Generated Surfaces Stability classifies current generated and exported surfaces.
This document defines how future extension-owned outputs must remain distinguishable from those Core-owned surfaces.
The relevant boundary is:
Core-owned surface -> carries Core Mission Data Contract semantics
extension-owned output -> carries extension-specific interpretation or diagnostics
An extension may consume a Core-owned surface.
An extension must not promote its own output to Core-owned status.
12. Relationship to ADR-0015¶
ADR-0015 records the original architectural decision for the extensibility boundary.
This reference page makes that decision easier to consume from the public documentation.

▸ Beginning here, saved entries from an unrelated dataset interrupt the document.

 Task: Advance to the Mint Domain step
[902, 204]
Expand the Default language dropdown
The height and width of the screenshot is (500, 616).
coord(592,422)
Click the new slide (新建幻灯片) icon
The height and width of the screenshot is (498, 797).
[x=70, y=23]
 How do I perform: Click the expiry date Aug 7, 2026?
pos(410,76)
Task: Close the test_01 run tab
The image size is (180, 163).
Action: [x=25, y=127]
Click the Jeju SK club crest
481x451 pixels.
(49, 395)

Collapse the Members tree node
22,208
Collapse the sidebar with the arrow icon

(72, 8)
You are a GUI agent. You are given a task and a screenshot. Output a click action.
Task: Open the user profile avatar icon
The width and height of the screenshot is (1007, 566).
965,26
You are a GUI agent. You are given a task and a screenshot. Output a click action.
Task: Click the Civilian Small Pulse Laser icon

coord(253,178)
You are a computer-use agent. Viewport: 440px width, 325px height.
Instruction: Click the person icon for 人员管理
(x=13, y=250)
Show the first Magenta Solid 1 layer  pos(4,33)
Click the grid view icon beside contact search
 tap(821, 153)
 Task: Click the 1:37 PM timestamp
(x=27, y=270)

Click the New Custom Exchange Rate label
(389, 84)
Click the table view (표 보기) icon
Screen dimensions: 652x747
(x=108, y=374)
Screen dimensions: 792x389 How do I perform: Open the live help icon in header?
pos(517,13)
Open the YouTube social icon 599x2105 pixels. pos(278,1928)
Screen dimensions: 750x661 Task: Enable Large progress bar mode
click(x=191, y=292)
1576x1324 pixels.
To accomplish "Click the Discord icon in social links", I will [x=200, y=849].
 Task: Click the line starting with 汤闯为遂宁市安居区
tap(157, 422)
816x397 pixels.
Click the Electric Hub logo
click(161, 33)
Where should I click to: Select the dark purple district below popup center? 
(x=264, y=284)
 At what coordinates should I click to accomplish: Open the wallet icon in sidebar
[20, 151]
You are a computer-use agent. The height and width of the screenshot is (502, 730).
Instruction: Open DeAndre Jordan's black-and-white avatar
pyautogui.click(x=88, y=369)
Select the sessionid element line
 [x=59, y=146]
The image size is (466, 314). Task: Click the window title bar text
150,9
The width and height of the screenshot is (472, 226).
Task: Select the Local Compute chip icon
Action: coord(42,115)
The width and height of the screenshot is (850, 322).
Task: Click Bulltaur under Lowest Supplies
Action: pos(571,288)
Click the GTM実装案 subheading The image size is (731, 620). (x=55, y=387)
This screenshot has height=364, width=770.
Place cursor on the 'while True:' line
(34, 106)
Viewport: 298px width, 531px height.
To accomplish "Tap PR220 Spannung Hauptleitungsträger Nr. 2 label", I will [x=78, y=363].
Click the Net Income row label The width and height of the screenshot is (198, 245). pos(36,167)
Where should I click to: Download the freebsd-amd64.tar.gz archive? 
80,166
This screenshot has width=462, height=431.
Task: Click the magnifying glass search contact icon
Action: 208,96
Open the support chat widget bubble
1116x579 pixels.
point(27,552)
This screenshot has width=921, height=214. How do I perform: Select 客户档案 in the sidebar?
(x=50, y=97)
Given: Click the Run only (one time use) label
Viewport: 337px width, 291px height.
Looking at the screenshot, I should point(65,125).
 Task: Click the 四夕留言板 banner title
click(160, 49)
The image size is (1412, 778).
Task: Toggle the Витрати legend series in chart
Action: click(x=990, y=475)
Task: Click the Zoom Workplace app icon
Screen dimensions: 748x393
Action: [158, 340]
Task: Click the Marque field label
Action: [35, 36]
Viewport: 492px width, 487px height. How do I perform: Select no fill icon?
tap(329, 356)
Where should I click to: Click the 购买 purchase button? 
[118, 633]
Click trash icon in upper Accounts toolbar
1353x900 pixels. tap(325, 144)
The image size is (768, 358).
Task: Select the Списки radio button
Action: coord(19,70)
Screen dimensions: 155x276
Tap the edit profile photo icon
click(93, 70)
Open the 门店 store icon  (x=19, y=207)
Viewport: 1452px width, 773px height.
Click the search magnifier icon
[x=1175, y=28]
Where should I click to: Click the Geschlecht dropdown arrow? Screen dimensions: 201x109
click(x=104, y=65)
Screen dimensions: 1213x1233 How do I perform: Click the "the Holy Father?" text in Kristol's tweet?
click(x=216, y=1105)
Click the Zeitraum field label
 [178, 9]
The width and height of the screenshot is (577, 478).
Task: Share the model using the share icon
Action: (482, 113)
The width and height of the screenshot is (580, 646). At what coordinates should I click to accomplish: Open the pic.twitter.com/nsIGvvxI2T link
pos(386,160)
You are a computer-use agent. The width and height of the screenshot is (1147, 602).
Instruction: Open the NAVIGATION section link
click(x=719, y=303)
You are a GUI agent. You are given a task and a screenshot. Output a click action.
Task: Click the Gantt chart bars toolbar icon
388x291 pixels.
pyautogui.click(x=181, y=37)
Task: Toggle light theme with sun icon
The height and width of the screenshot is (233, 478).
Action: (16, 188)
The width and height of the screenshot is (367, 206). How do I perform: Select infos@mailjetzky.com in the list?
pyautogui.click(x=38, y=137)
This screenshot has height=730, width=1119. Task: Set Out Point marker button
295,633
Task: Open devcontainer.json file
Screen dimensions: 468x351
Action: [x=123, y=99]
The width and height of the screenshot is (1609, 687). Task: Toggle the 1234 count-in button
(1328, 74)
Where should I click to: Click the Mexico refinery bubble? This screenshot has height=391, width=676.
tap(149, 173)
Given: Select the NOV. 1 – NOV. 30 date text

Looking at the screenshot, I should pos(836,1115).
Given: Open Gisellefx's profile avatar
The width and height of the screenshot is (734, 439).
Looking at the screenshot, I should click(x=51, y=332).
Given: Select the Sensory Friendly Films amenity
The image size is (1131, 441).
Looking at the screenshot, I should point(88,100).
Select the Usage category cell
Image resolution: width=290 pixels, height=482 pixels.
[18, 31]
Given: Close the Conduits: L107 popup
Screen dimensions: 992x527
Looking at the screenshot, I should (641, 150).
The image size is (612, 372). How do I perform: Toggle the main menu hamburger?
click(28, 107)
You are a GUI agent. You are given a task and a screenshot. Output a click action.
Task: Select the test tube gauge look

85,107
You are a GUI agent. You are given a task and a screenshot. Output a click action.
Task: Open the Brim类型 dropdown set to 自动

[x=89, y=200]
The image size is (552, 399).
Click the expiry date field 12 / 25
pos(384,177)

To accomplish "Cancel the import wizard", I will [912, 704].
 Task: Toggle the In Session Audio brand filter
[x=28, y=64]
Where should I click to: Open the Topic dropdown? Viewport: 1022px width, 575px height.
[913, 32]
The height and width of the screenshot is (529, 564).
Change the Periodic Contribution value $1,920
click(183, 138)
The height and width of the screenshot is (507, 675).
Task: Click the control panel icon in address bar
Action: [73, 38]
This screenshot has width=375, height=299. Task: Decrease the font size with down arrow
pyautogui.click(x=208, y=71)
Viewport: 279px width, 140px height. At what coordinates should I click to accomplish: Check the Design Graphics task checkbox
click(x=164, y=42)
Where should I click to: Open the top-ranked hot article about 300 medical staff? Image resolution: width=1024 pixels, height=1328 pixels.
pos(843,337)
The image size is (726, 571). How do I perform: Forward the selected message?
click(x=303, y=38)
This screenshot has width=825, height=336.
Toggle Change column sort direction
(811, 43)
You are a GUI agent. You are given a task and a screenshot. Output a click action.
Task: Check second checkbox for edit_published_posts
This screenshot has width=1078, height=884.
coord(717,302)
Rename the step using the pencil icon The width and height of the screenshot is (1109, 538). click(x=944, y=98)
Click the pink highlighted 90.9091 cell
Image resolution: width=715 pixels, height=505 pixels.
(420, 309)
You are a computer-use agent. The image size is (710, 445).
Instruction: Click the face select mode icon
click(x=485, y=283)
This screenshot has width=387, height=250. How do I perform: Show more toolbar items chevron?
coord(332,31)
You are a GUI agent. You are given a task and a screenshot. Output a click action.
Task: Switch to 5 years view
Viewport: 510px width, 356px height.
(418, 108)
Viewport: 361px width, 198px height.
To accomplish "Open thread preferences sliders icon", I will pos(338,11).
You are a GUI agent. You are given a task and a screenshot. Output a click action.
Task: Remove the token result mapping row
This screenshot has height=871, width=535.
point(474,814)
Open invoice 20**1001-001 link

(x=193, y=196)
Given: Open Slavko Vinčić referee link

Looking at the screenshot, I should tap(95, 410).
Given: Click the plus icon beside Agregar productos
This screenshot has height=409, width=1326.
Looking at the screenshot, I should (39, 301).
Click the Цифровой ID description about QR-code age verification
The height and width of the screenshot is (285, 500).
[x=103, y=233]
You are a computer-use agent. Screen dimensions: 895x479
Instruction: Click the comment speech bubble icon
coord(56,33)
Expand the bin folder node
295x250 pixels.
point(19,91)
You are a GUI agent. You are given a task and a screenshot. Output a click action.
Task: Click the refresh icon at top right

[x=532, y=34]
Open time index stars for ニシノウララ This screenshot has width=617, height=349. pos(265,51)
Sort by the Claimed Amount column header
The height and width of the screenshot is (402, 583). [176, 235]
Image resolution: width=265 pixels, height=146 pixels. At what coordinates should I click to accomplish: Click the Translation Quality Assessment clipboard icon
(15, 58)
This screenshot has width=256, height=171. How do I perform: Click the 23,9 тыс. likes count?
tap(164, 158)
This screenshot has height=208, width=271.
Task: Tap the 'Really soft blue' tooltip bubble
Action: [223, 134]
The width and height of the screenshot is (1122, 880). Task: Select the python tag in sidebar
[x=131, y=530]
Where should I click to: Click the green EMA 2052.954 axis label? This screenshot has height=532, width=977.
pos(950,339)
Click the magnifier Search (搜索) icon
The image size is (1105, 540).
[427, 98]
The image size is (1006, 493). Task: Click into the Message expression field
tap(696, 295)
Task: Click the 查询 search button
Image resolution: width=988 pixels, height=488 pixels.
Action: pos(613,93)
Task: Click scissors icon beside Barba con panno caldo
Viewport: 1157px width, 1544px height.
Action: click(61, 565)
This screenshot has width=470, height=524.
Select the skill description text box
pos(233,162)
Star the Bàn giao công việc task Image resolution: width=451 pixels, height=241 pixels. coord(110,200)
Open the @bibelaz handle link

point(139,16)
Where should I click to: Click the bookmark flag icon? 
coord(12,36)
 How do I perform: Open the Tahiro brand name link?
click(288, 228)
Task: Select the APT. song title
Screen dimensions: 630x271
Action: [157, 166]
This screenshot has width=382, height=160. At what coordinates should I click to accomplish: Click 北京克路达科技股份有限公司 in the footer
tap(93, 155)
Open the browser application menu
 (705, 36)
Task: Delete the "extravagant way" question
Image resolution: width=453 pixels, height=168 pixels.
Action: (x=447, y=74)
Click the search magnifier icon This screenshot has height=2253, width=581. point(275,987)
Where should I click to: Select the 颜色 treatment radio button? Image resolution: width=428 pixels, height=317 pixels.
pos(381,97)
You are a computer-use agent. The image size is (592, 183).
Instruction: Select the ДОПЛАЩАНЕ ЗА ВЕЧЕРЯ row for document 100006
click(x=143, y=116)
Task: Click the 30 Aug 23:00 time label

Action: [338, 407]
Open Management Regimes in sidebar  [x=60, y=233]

ADR-0015 is the decision record.
This page is the reference contract.
If the two diverge, the project must resolve the discrepancy explicitly.
13. Compatibility-sensitive changes¶
The following changes are compatibility-sensitive after v1.0.0:
- changing Core ownership rules;
- changing extension ownership rules;
- weakening the semantic override ban;
- allowing extension outputs to masquerade as Core outputs;
- removing provenance expectations;
- converting non-normative metadata guidance into a concrete schema without a separate architectural review;
- adding execution semantics to the boundary;
- adding Studio-specific API expectations to the Core boundary;
- treating extension diagnostics as Core diagnostics;
- allowing extensions to reconstruct semantics from raw YAML where Core-owned surfaces exist.
Compatibility-sensitive does not mean forbidden.
It means the change must be explicit, reviewed and documented.
14. Final statement¶
The v1.0 extensibility boundary stabilizes these rules:
Core remains semantic owner.
Mission Model remains source of truth.
Extensions consume Core-owned surfaces.
Extension-owned outputs remain distinguishable from Core-owned outputs.
Semantic override remains forbidden.
Execution remains outside the stable v1.0 Core boundary unless separately designed and accepted.
v1.0.0 stabilizes the Mission Data Contract without turning OrbitFabric into a plugin execution platform.